I spent 30 years in fuel research at big ol' Texaco, Product Research, and we looked long and hard into everything about the various grades of fuel.
The higher grades of gaso had more aromatics than Regular making them more dense, more mass per unit volume. The carburetor cars showed better mpg with the higher grades because the carburetor system sucked the gaso over a hump to get it into the metering port. About the same mass of the more dense fuel was sucked over and that meant less volume. Hence fewer gallons to go the mile, throttle position staying constant. That led to all kinds of myths about better mpg with Premium gaso and was great as a selling point for the more profitable product to buyers who didn't need the increased octane rating. Back with leaded gaso, the lead increased the fuel density, and more lead was in the premium gaso to get the higher octane rating, hence contributing to the better mpg impression. The volatility of the fuel influenced startablilty and drivability at lower temperatures. The more volatile components are less dense and would tend to take away from an mpg rating.

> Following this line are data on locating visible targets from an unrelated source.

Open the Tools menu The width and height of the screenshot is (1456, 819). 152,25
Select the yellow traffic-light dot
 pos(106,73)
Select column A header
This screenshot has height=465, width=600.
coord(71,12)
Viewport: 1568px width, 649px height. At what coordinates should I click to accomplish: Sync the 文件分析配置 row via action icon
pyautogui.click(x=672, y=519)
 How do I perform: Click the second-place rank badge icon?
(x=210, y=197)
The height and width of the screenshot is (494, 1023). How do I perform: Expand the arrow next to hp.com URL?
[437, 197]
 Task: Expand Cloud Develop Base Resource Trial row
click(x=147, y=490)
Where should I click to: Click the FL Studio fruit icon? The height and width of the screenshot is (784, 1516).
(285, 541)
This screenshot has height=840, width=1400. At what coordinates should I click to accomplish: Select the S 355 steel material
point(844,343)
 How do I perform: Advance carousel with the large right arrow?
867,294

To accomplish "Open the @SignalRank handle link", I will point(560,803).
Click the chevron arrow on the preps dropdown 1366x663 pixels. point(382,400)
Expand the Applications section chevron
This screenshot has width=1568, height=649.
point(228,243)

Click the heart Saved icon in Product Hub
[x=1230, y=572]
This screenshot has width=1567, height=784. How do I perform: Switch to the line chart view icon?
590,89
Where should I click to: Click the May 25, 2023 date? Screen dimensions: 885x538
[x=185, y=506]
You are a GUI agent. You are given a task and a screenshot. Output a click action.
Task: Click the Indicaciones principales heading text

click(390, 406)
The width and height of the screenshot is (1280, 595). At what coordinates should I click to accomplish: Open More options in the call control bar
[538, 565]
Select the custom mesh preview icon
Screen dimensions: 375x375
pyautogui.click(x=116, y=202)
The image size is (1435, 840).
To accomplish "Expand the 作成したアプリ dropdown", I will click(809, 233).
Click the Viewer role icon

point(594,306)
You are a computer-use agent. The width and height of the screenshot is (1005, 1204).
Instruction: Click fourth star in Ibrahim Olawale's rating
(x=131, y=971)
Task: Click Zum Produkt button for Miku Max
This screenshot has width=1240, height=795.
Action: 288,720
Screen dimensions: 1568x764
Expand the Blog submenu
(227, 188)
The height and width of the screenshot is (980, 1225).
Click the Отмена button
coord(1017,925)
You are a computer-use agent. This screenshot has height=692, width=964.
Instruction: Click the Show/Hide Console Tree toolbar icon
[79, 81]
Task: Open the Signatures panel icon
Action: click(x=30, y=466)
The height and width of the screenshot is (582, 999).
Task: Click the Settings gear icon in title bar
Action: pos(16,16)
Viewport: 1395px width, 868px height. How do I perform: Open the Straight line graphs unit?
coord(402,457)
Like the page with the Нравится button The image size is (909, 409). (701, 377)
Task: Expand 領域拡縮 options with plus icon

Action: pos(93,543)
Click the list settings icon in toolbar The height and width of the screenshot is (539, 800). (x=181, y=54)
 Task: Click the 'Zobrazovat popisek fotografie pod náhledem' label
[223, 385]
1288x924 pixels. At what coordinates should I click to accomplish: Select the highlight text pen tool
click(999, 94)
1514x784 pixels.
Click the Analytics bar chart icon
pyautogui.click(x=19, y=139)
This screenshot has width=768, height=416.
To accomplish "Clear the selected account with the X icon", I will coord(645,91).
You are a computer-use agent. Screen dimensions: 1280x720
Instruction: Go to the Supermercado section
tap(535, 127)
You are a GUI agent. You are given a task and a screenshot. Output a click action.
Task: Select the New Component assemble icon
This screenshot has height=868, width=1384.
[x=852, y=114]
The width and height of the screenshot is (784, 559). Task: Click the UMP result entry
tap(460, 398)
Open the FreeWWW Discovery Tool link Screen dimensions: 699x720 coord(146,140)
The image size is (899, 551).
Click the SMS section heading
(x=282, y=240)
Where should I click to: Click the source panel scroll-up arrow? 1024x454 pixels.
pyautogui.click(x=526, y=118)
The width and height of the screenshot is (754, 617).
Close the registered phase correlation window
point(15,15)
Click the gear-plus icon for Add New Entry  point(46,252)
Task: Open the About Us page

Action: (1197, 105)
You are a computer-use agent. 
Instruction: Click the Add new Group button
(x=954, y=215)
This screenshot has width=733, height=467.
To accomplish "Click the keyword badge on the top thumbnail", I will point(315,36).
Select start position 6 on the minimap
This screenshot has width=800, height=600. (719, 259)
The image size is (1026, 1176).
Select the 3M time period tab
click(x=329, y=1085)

With the expanded use of fuel injection, which meters the fuel by volume in a sealed system, fuel volatility was less to no influence and the direct effect on mpg went away. However, the same volume of the more dense fuel means more mass of fuel into each combustion event, hence more power. A driver looking for fuel economy and pussy footing the throttle pedal can get the desired performance/power with slightly less throttle thereby bringing a little better mpg.
A second however is that most drivers' rampage on the throttle overrides these effects and any improved mpg won't be seen. It takes very carefully controlled conditions to document these differences.
This consideration carries on to ethanol or any oxygenate. They are less dense than the gasoline hydrocarbon and additionally bring in less energy for their combustion event. Thus they are detrimental to fuel economy on a per gallon basis at equivalent power settings.
Edited by marshtex2, 28 October 2013 - 12:57 AM.